Popular media, she said, can also give children - especially those who are not blond-haired and blue-eyed - the impression that they're inadequate.

"It's a problem for all children, but it's especially a problem for kids who are getting messages about their culture or their parent's primary culture....Most of the images they're getting dismisses [their culture] at best and makes it inferior at worst."

Jain said she began the magazine in 2003 out of necessity. When her daughter began reading, she couldn't find any books she could relate to.

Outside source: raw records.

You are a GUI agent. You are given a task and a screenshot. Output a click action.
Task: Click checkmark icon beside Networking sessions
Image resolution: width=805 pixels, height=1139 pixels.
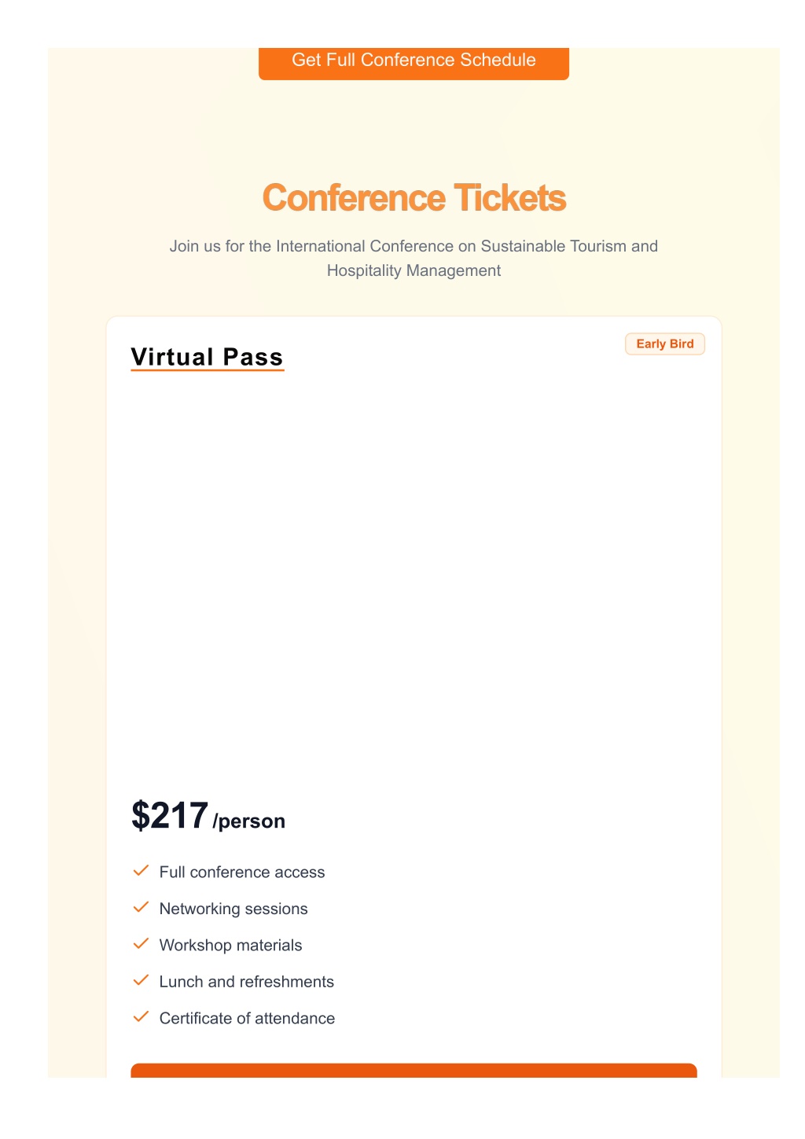[x=142, y=908]
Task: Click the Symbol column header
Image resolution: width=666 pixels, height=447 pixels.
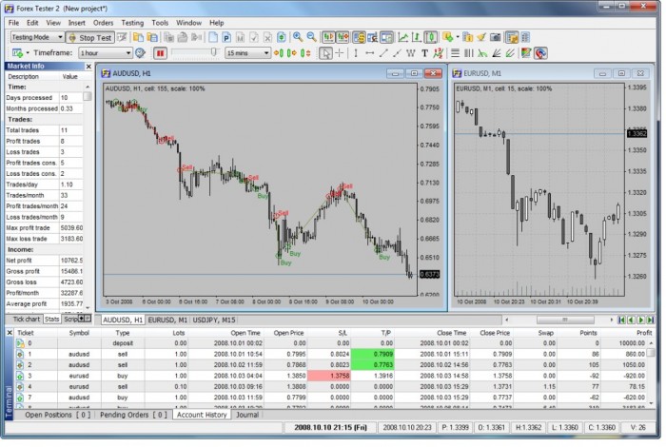Action: point(79,334)
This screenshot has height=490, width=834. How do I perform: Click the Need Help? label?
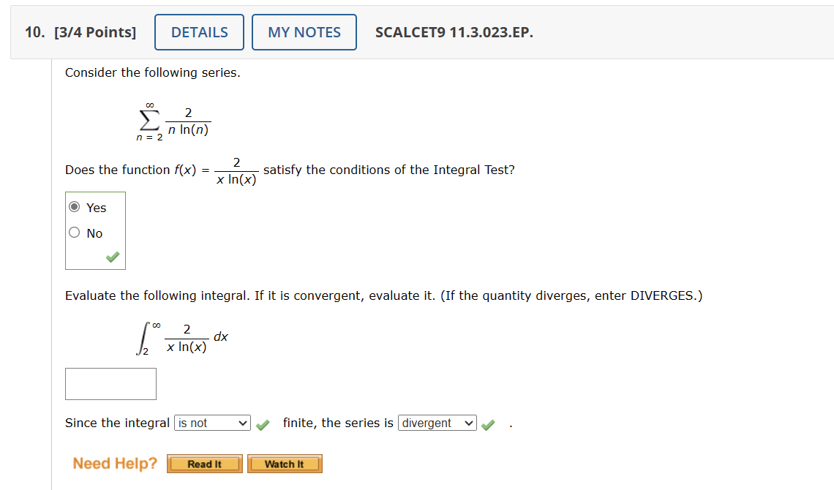[114, 463]
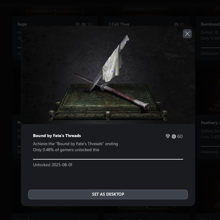
Task: Select the Unlocked 2025-08-01 date text
Action: point(53,165)
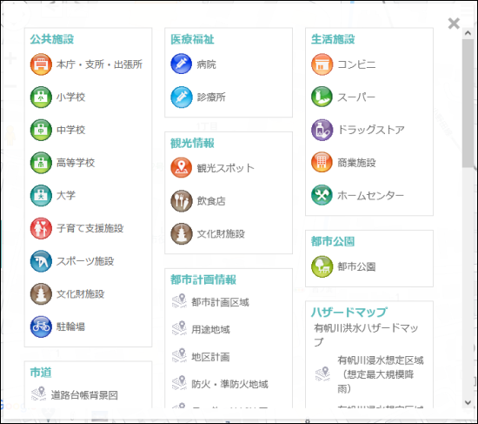Screen dimensions: 478x424
Task: Select the 本庁・支所・出張所 icon
Action: point(41,64)
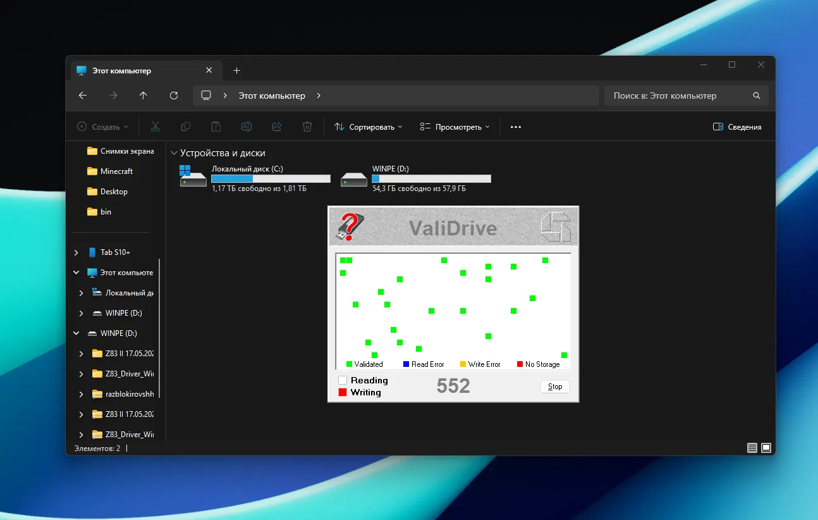Click the red Writing indicator box
Screen dimensions: 818x520
coord(343,392)
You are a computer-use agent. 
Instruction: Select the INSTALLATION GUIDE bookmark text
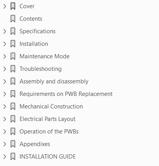click(x=48, y=157)
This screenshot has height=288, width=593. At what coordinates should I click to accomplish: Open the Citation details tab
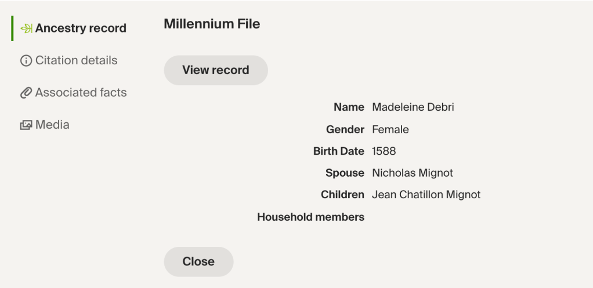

"I felt that there was nothing relevant to who she was, a South Asian child born and raised in the U.S., straddling all of these different cultures," said Jain, who also has a 6-year-old son. "Children's literature is supposed to be empowering. If she's not reading about herself, who's she reading about? It's not her, it's not her story. So it came about really for selfish reasons that I wanted something she could read and enjoy."

Das, who joined Kahani two years ago, agrees. Though she grew up in Bangalore, her youngest son was born in the United States and she couldn't find any children's books about South Asian Americans for him. Before she founded Kahani, Das gave him subscriptions to English-language children's magazines from India, but they were of little use.

"I was always reading either religious stories or stories of maharajas and elephants and cobras, which made no sense to my son. We go back to India every year and he doesn't see elephants and maharajas in India today. But those were the only books that I could find here to read."

She said that Kahani has stories about kids who grow up in America, just like her son, only they're South Asian. "They're shopping in Target, they're going to school.. they're trying to get over a pet's death," she said.

The magazine also injects lessons about South Asia, its language, culture, holidays and religions.

A recent issue compares election campaigns in India to those in the United States, features a story on Indian voting machines, and has a trivia page about South Asian leaders such as the late Benazir Bhutto and Srimavo Bandaranaike, the Sri Lankan who became the world's first female prime minister.

"These all cover universal themes, it just has a South Asian flavor," added Jain.

She said that she has learned a great deal about South Asia working on Kahani. Despite being born in Delhi, she grew up in Japan from age 2, attending international schools and only returning a few times to India for visits.

"I grew up on a steady diet of ‘Nancy Drew,'" she said, referring to the famous American mystery novels for kids. "I didn't have any South Asian literature - none whatsoever. So this whole kind of thing is a learning experience for me, too, learning about India, Pakistan, the languages, the foods, the customs....But don't tell that to anybody," she said, smiling.

"That's okay," Das interjected. "I think that's why you could come up with Kahani as a concept. I don't know that I would because I grew up in India. I'm so steeped in it that I don't know what it's like to not have that connection, which is how my child is."

The two are sensitive to avoid giving Kahani readers the feeling that they're different from any other kids. For example, they refuse to put non-English words from South Asia in italics. Jain said this is so children will feel ownership of the terms.

In addition, Jain said, "We don't go into any of the bicultural angst stuff that you read about in the books for adults, like [bestseller novelist] Jhumpa Lahiri always talks about. For us, we just treat being South Asian as normal..."

Das interjected: "Which is what it is."